Dan reaksi warga Kampung pun beragam dengan wacana Koh Asun itu. Ada warga yang mencibir. Ada yang mendukung. Ada pula yang mempertanyakan niat tulus dan baik Koh Asun.
" Apa sih maksud Koh Asun ingin menjadi Kepala Kampung? Apa masih kurang duitnya? Apa dia mau menimbun harta?," teriak Mang Rucen saat warga sedang berkumpul di warung kopi Mang Liluk yang terletak disudut Kampung.
" Lho, gimana kalian ini. Memilih dan dipilih itu adalah hak konstitusional warga negara. Dilindungi negara. Hak azazi warga masyarakat. Siapapun boleh menjadi pemimpin asalkan memenuhi syarat dan ketentuan yang berlaku di negeri ini.," jawab Pak Fredi.

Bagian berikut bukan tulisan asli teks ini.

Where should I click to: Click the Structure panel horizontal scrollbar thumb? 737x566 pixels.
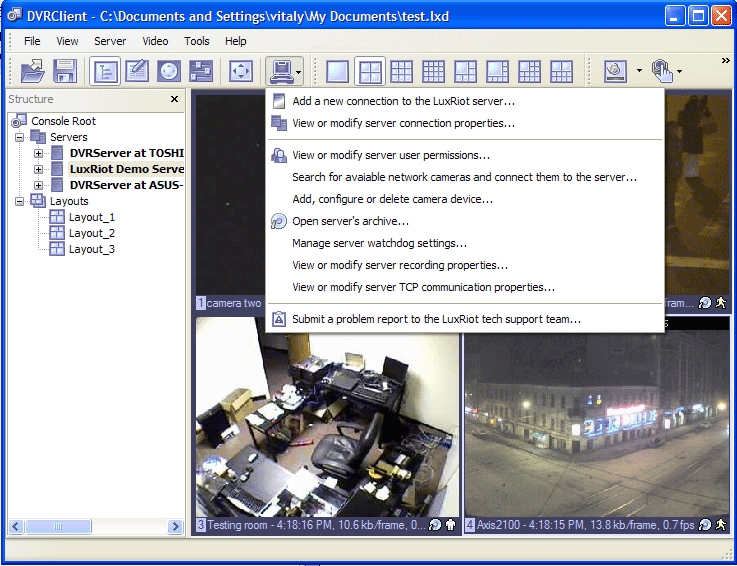(45, 527)
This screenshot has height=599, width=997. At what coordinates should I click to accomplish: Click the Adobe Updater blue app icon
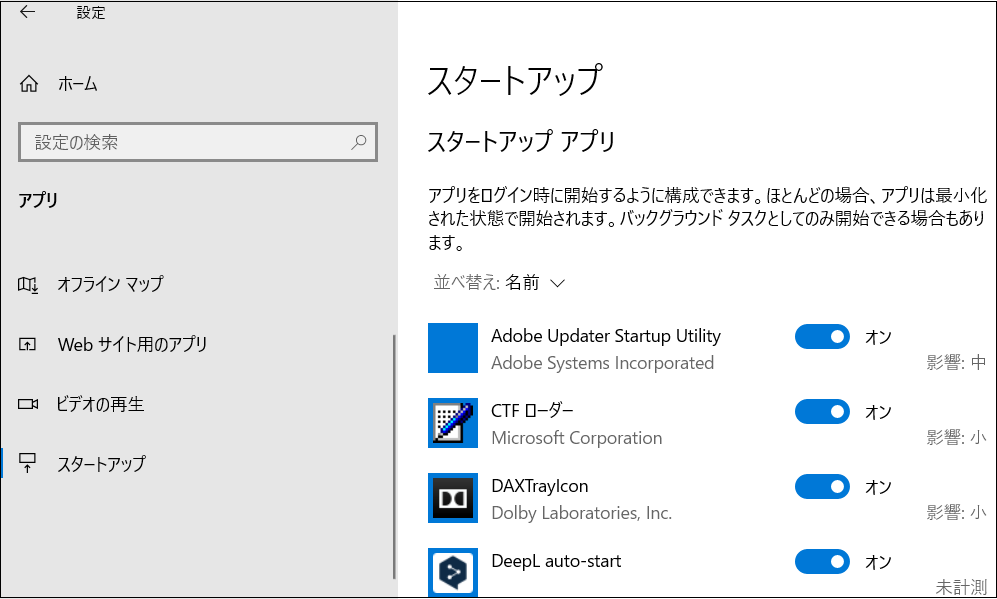point(453,348)

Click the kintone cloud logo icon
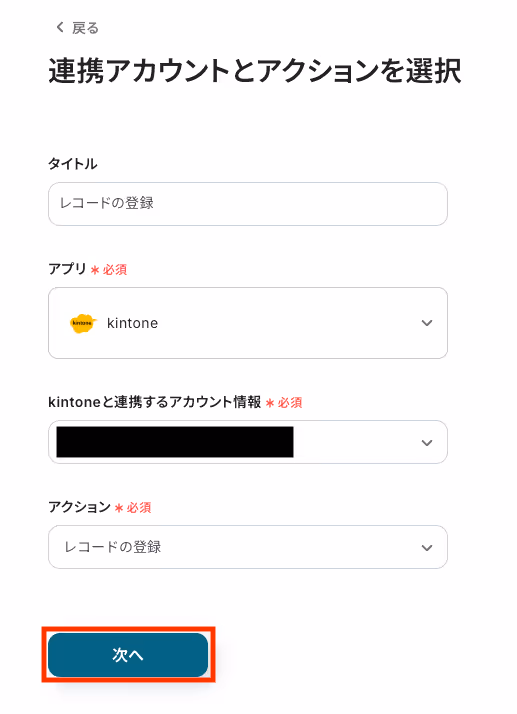pos(83,323)
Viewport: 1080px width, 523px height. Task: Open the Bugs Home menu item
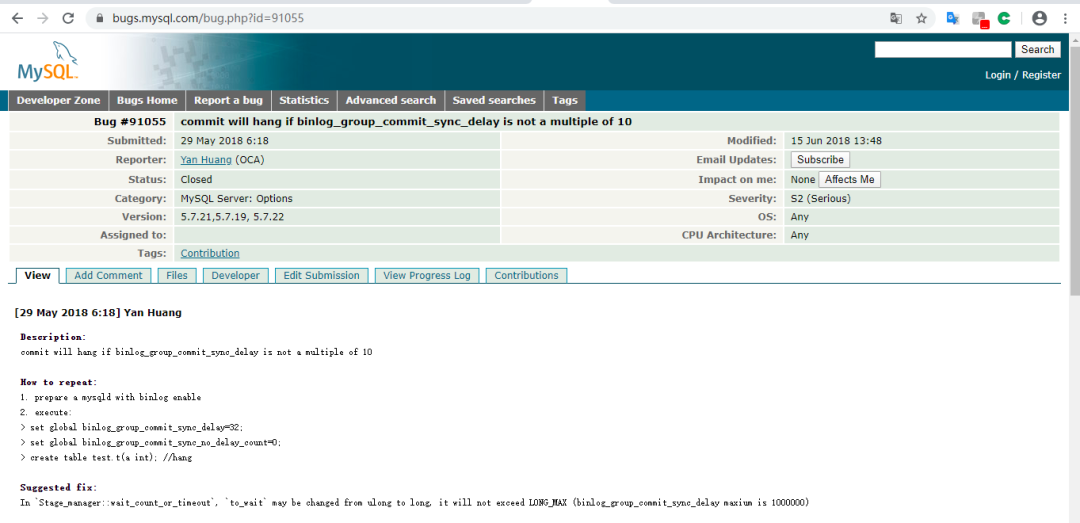(147, 101)
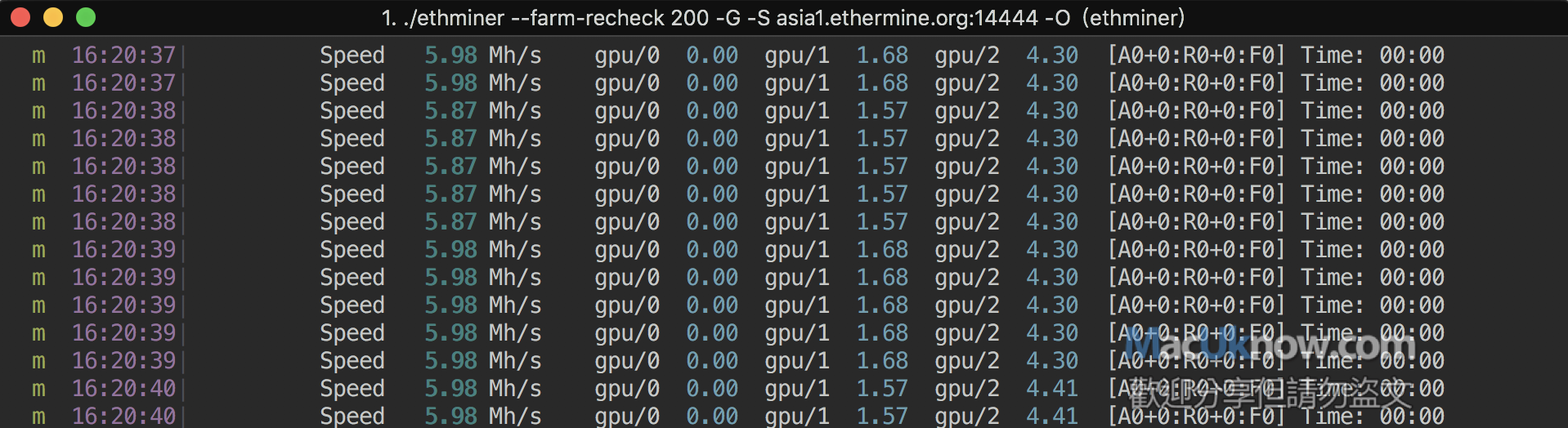Viewport: 1568px width, 428px height.
Task: Click the Speed label in the bottom row
Action: pyautogui.click(x=352, y=416)
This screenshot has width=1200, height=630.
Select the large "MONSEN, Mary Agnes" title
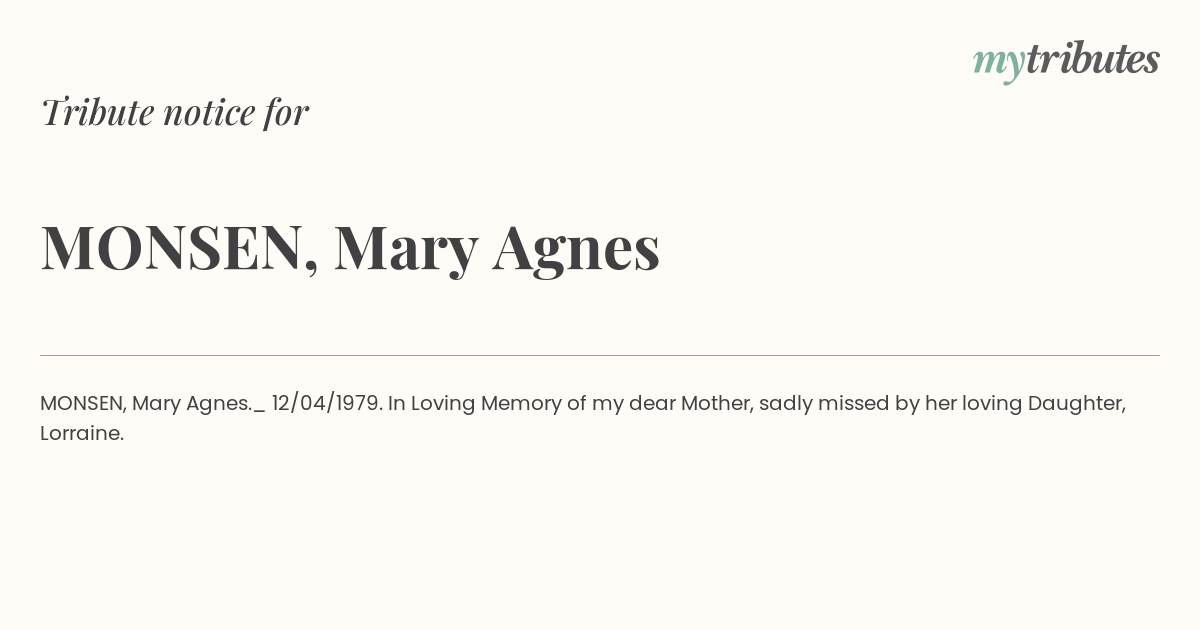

" Benar dan betul itu, Pak. Permasalahannya, Koh Asun itu kan sudah kaya. Makmur hidupnya. Duitnya banyak. Usahanya bejibun. Cuma bintang dan langit saja beliau itu tak punya. Bagi-bagilah dengan warga lain. Masa semuanya diraup. Kayak Kampung ini miliknya pribadi," balas Mang Rucen dengan ketus.
" Ha...ha...ha.... Kalian ini ada-ada saja. Orang mau mencalonkan diri menjadi pemimpin kok diperkarakan," ujar Pak fredi sambil ngakak terbahak-bahak. Para penggemar kopi di warung Mang Liluk pun terkaget-kaget. Suara tawanya Pak Fredi melengking seakan menembus langit tujuh. Mentari pun tersenyum. Sinarnya terang. Seterang jiwa-jiwa warga Kampung yang membicarakan frasa Koh Asun jadi kepala Kampung.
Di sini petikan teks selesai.